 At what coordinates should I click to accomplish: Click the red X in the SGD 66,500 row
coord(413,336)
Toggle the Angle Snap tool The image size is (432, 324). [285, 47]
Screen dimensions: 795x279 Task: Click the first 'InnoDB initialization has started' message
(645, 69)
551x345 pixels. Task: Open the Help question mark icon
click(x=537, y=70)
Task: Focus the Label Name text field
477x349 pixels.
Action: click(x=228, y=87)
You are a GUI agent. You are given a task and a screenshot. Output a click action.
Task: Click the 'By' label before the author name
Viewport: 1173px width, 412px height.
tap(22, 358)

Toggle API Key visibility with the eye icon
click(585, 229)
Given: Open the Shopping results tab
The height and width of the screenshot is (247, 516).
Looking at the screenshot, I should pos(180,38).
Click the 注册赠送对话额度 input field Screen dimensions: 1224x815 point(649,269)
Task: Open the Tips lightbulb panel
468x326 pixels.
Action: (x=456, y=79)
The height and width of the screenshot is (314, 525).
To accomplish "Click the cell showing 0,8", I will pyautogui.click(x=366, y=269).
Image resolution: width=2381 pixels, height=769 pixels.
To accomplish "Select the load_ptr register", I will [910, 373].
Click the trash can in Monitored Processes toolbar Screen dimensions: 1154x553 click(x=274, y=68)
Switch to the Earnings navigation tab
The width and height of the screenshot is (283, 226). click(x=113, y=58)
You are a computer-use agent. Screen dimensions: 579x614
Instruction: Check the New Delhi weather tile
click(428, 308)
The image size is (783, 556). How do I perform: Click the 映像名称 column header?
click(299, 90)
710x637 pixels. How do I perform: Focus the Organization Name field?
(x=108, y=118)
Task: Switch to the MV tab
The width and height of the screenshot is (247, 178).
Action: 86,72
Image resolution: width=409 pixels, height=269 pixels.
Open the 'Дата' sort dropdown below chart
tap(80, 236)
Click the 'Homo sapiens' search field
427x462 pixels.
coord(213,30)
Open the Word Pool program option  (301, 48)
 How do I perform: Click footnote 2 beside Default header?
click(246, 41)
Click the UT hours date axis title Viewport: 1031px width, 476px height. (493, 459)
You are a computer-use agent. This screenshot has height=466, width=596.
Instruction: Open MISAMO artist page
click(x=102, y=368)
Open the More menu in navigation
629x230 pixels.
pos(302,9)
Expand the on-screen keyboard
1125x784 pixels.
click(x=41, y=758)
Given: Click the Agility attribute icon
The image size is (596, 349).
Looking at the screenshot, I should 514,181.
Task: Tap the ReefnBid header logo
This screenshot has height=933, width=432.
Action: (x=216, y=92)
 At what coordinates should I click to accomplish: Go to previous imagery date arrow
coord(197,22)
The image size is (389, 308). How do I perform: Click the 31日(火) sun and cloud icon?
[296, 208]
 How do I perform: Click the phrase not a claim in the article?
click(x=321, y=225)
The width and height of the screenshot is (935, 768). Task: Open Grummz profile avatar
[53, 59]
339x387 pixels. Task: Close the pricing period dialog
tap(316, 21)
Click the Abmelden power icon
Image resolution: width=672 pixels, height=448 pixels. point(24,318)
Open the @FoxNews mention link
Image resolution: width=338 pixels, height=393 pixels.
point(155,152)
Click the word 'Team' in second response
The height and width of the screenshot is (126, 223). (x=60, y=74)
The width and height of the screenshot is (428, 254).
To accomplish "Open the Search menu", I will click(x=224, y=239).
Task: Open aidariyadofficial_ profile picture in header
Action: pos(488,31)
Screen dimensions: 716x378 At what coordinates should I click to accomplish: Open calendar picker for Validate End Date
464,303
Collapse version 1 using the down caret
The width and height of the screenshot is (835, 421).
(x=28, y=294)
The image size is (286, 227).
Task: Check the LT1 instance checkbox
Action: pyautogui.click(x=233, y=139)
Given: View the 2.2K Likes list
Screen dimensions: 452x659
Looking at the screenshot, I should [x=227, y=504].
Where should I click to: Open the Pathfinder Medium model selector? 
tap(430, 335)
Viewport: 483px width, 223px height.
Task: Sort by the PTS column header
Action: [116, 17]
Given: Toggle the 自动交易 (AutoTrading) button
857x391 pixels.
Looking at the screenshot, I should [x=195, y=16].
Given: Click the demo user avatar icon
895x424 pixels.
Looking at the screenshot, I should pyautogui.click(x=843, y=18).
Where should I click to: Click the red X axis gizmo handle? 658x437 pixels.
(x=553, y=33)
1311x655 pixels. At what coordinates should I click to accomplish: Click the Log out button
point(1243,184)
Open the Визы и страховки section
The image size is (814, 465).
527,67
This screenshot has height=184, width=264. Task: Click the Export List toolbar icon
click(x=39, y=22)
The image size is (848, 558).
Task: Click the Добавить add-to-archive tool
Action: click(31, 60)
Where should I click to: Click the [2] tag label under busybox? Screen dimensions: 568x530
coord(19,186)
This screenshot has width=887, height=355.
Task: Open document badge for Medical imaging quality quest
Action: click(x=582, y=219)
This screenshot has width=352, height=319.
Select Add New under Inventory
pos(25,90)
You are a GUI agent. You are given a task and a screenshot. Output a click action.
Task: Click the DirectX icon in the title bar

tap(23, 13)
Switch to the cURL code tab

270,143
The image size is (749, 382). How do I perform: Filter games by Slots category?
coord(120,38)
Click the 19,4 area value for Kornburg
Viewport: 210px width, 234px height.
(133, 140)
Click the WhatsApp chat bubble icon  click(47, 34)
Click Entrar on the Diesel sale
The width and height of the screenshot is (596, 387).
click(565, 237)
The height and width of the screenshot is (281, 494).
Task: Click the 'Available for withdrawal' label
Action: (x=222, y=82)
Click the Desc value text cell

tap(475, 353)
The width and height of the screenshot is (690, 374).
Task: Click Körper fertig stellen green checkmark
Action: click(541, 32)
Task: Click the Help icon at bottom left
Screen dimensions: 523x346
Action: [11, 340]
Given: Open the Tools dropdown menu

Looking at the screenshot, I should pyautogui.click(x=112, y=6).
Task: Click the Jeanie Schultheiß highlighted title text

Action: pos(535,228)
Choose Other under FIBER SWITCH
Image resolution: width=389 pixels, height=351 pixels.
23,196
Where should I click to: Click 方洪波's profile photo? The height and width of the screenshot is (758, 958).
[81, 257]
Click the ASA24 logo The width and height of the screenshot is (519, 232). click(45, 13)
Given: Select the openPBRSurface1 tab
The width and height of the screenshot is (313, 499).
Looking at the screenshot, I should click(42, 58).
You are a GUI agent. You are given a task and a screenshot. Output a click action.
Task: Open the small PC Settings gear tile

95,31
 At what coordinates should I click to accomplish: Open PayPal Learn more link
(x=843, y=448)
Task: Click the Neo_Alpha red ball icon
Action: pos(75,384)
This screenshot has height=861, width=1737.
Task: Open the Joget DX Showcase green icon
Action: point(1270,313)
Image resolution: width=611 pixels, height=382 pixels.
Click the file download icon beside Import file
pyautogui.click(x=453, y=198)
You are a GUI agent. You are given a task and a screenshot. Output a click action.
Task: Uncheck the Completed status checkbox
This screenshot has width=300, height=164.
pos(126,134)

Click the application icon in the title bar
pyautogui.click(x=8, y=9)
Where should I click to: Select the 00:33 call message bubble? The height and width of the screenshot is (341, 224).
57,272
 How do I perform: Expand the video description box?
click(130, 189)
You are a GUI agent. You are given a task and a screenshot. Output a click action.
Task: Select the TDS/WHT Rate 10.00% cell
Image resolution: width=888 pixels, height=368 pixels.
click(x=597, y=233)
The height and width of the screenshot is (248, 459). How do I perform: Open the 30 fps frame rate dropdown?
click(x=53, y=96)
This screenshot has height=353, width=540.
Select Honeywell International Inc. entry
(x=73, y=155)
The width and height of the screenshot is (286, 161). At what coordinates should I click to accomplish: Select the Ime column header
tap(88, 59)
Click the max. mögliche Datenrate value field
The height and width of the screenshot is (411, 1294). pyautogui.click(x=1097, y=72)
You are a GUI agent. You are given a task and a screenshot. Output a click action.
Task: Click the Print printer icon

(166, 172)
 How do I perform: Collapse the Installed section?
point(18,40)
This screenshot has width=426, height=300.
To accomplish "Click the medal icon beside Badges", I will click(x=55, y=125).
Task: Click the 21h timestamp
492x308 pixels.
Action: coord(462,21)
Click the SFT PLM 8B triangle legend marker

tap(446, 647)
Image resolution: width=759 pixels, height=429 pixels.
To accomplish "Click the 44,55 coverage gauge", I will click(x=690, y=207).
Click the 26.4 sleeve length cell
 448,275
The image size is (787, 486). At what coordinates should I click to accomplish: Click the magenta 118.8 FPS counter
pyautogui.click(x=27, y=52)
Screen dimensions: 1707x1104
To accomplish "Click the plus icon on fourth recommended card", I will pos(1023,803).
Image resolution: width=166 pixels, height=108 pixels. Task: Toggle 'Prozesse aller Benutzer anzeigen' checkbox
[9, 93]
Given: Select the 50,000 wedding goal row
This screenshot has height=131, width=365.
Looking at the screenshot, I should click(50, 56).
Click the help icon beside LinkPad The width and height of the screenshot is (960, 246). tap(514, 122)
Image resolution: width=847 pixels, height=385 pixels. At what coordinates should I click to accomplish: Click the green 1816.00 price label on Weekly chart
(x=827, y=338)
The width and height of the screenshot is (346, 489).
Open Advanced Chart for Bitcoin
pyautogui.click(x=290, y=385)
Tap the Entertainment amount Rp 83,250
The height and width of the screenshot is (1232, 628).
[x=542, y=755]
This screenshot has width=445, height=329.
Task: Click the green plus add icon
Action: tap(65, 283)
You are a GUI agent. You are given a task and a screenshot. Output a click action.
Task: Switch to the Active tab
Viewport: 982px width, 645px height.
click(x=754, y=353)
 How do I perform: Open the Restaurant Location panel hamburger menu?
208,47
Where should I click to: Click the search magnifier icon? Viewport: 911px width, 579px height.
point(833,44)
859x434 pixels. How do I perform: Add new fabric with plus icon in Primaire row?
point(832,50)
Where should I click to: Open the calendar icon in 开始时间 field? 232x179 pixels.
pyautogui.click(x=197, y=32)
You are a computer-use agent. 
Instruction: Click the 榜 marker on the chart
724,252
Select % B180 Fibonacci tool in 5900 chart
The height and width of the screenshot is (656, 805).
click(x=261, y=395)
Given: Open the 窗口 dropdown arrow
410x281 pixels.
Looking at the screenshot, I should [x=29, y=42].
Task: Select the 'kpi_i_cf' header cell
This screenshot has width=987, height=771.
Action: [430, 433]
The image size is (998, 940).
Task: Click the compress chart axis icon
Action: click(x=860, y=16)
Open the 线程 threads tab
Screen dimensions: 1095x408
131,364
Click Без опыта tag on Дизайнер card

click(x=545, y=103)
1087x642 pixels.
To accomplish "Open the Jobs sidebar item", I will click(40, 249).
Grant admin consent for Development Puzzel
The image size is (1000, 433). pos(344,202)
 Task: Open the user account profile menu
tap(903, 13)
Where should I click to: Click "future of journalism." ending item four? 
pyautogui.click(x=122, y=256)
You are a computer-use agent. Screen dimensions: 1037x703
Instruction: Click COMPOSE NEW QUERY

**Your assignment**
Wherever the string "computer" occurs in the records above, copy that line.

**Written response**
You are a computer-use agent. Screen dimensions: 579x614
You are a computer-use agent. This screenshot has height=466, width=596.
You are a computer-use agent. 
You are a computer-use agent. Screen dimensions: 1037x703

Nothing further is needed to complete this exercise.